Transfer of the scorpion toxin receptor to an insensitive potassium channel

• Published in: Neuron (Cambridge, Mass.) Vol. 13; no. 4; pp. 961 - 966
• Main Authors: Gross, Adrian, Abramson, Tatiana, MacKinnon, Roderick
• Format: Journal Article
• Language: English
• Published: United States Elsevier Inc 01.10.1994
• Subjects: Amino Acid Sequence; Animals; Female; Molecular Sequence Data; Mutagenesis, Site-Directed; Oocytes - metabolism; Potassium Channels - chemistry; Potassium Channels - genetics; Potassium Channels - metabolism; Recombinant Fusion Proteins; Recombinant Proteins; Sequence Homology; Sodium Channels - genetics; Sodium Channels - metabolism; Structure-Activity Relationship; Xenopus
• ISSN: 0896-6273; 1097-4199
• DOI: 10.1016/0896-6273(94)90261-5

Voltage-dependent potassium channels belong to a family of structurally related cation channels that underlie the electrical activity of excitable cells. Many potassium channels are blocked with high affinity by scorpion toxins, whereas others are completely insensitive.

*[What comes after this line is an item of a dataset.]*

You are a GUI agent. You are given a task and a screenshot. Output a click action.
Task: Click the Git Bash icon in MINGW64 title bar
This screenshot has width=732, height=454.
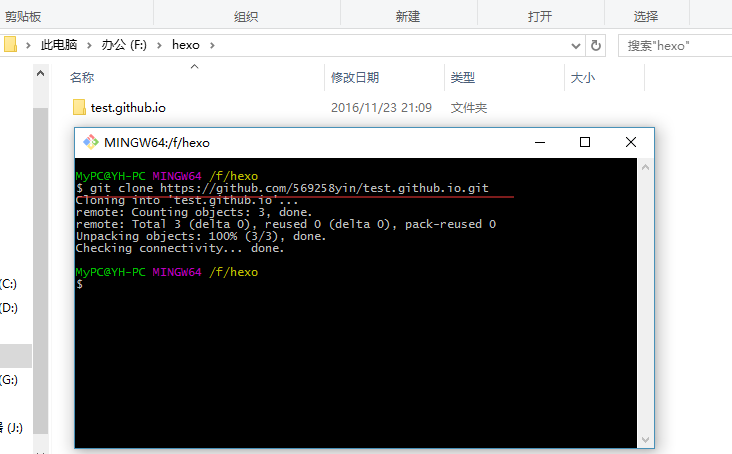coord(91,142)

We transferred toxin sensitivity from the highly sensitive Kv1.3 (KV3) to the insensitive Kv2.1(DRK1) potassium channel by transferring the stretch of amino acids between trans-membrane domains 5 6 . We provide evidence that this S5–S6 linker, which has been shown to comprise the pore-forming region, is probably the only part of the ion channel that directly interacts with bound toxin. Using site-directed mutagenesis, we identified specific residues in the S5–S6 linker that are responsible for the acquisition of toxin sensitivity by Kv2.1.